カトリック富岡教会までは猫の道を通って。

tomioka_catholic_church_winter

商大までの通学路に、カトリック富岡教会がある。そのすぐそばに、私の友人が「猫の道」と呼ぶ道がある。私たちが猫と遊んだ普通の日常の隣に、歴史的建造物があるところに小樽の良さや面白味があるのではないだろうか。

いつも猫が歩いている道がある。
友人は「猫の道」と呼んでいる。

大学に入ったばかりの頃、こっちの道が近道だとか言ってよく通った。
実際はどの道を通ってもほとんど変わらないのだが、商大生なら通ったことがあるはずである。

猫の中でもちょっと態度がでかい、ボス。
私たちが勝手につけた名前だ。
勝手につけた割にはそんなに不服ではないらしく、近づいても逃げはしない。
ボスらしく、どんと構えている。
猫好きの友人が持ってきた猫じゃらしで、楽しそうに遊んだりしている。

顔を上げると見えるのは教会である。
ちょっと奥まったところにあって、なんとなく近づきにくい。
最近になって知ったのだが、この教会は小樽市が指定した歴史的建造物である。
昭和2年に建てられた、歴史のあるものだった。
今まで気にしたこともなかったのに、歴史的建造物なのかと思うと少し見方が変わる。
不思議なものである。

もう一つ不思議なのは、猫と遊んだ記憶の隣に、こんな歴史のあるものが普通にあることである。
でもこれが、小樽にいると当たり前のようだ。
私たちの学生生活の隣に、歴史あるものが当たり前のようにある。
新しい建物がどんどん増えていっても、昔からある建物は残ったまま街がつくられている。

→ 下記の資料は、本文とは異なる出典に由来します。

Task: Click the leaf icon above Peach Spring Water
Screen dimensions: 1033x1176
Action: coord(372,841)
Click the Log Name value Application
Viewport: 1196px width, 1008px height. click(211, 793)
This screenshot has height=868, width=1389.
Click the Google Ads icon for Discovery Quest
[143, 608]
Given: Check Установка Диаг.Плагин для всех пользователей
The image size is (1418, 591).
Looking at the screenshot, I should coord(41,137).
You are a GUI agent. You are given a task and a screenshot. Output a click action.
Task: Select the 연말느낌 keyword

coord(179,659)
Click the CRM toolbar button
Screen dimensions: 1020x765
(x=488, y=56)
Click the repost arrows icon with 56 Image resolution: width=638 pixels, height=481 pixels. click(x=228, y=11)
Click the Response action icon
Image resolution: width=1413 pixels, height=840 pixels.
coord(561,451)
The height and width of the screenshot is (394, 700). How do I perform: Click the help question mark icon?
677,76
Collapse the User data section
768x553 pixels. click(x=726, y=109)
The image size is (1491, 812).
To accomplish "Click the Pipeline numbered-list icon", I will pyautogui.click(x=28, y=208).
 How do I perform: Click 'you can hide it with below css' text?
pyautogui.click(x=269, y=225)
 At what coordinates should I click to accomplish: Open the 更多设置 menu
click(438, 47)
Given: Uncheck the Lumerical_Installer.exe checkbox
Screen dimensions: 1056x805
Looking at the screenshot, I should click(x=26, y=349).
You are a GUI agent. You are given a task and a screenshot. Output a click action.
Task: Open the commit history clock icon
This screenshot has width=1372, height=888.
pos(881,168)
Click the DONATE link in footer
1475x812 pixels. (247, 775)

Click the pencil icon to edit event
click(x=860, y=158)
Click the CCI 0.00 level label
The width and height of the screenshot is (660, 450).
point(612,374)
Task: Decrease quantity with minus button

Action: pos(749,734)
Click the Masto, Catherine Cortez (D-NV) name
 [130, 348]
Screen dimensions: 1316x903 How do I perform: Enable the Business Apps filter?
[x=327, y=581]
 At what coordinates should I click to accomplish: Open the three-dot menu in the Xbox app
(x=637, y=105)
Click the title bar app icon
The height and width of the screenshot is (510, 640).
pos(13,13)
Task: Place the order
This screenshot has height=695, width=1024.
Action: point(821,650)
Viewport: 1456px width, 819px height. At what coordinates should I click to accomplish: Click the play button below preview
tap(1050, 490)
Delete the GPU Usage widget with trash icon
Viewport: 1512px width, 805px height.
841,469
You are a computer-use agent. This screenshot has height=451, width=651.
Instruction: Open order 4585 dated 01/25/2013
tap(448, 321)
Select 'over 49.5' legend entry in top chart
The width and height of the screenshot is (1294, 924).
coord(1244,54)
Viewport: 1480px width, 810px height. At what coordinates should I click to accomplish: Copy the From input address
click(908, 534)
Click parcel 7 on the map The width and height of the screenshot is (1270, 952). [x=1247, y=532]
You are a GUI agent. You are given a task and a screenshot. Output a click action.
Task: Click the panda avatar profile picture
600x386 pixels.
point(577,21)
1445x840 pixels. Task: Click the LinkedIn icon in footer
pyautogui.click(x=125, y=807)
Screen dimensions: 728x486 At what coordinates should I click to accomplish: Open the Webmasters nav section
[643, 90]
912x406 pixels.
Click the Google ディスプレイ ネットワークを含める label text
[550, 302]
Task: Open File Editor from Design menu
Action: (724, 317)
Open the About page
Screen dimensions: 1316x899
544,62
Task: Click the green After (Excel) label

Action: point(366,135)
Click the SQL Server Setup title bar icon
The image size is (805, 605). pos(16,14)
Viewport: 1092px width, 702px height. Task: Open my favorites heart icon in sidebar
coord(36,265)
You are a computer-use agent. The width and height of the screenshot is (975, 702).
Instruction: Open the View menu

それが自然で、違和感がない。
昔からあるものは居心地良くそこに常にあり、新しいものを受け入れる。
それが小樽の魅力の一つのように感じた。

それは人に対しても同じだ。
住む人にとっては居心地良く、観光客や私たち学生のことも受け入れてくれる。
それが私の感じる、小樽そのものである。